--- Selected text ---

Gailin writes "Google has announced and given some examples of their new Flash based ads. They seem to vary from average size to full screen-width Flash advertisements, with some interactive abilities. 'Gadget ads can incorporate real-time data feeds, images, video and much more in a single creative unit and can be developed using Flash, HTML or a combination of both. Designed to act more like content than a typical ad, they run on the Google(TM) content network, competing alongside text, image and video ads for placement. They support both cost-per-click and cost-per-impression pricing models, and offer a variety of contextual, site, geographic and demographic targeting options to ensure the ads reach relevant users with precision and scale.'"

6 of 225 comments (clear)

  1. Flashblock is great by Anonymous Coward · · Score: 4, Informative
    1. Re:Flashblock is great by derrida · · Score: 5, Informative

      Adblock plus also lets you block any flash objects.

      --
      nemesis. Home of an experimental fe code.
  2. Re:Target Market by Anonymous Coward · · Score: 5, Informative

    Check out Noscript and/or FlashBlock for Firefox. I use both and wouldn't surf without them. It's a lot easier than renaming the DLL.

  3. Open adblock, new filter, add *. gmodules.com.... by MikeyVB · · Score: 5, Informative

    ...and blocked.

    Google, you probably have, sorry, had, one of the only set of ad servers I never blocked. Until now.

    Sorry, but anything that moves without my propmpting it is a distraction and will be blocked.

  4. Re:Bandwidth & The Beginning of the End by emurphy42 · · Score: 4, Informative

    How will this affect people on slow connections like out in the boonies operating on a 56k phone line connection?
    http://adwords.google.com/support/bin/answer.py?answer=66136

    Maximum of 50k per ad, at least until the user starts interacting with it. Some other things in there that, at the least, count as Don't Be Really Evil.

    I haven't decided how I feel about this yet, but at least this quantifies things somewhat.

  5. Not as bad as it looks by Xentor · · Score: 5, Informative

    I just read over the guidelines that an above poster linked ( http://adwords.google.com/support/bin/answer.py?answer=66136 ), and I don't think this will be as bad as everyone is saying...

--- Dataset section ---

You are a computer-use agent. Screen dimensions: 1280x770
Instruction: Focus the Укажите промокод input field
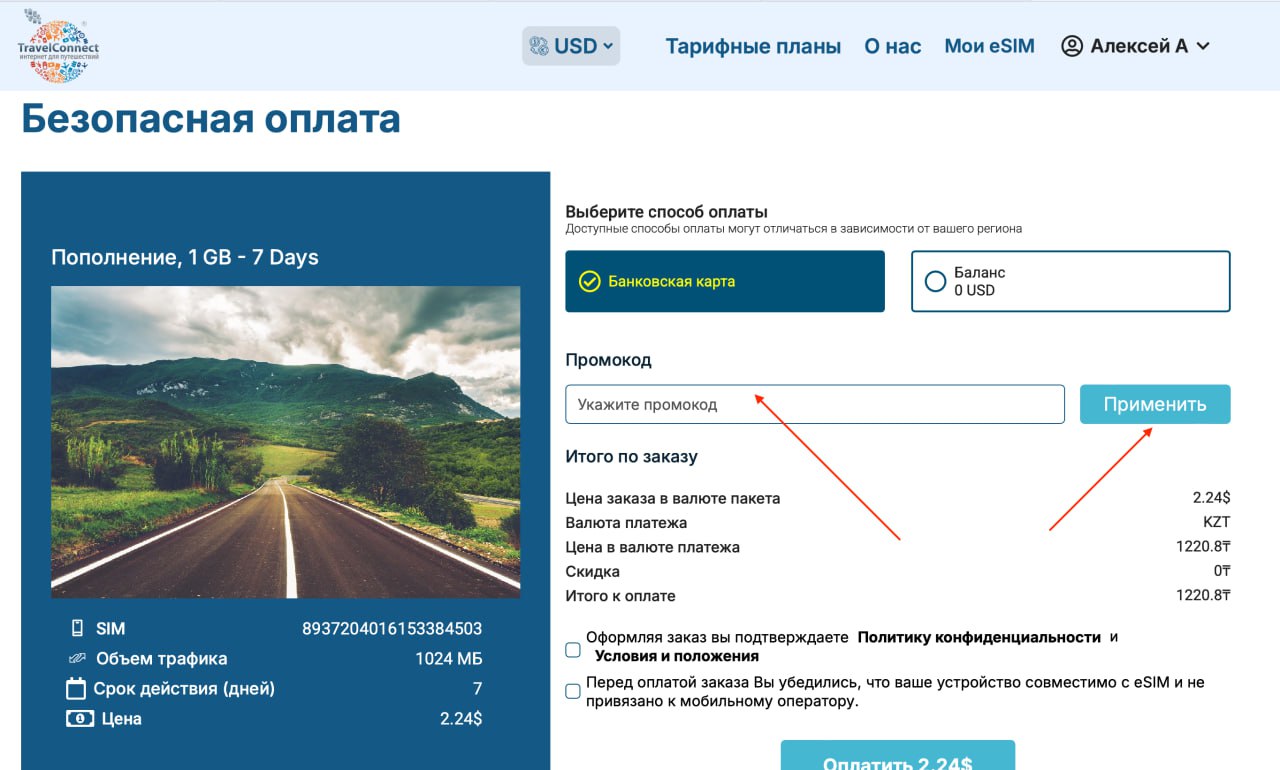(x=814, y=404)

---

• What you need to do:
1) Rewrite everything from "How will this" down to "quantifies things somewhat." in the text on Google's gadget ads, with "countryside" in place of "boonies".
2) How would you sum up the text on Google's gadget ads in two sentences?

• Results:
1)
How will this affect people on slow connections like out in the countryside operating on a 56k phone line connection?
    http://adwords.google.com/support/bin/answer.py?answer=66136

    Maximum of 50k per ad, at least until the user starts interacting with it. Some other things in there that, at the least, count as Don't Be Really Evil.

    I haven't decided how I feel about this yet, but at least this quantifies things somewhat.

2) Google has announced new gadget ads, built with Flash, HTML or both, that can combine real-time data feeds, images and video, run on its content network, and support cost-per-click and cost-per-impression pricing with various targeting options. In the comments, readers recommend blocking them with tools such as Flashblock, Adblock Plus and Noscript, while others point to Google's guidelines limiting each ad to 50k until the user interacts with it and suggest it will not be as bad as feared.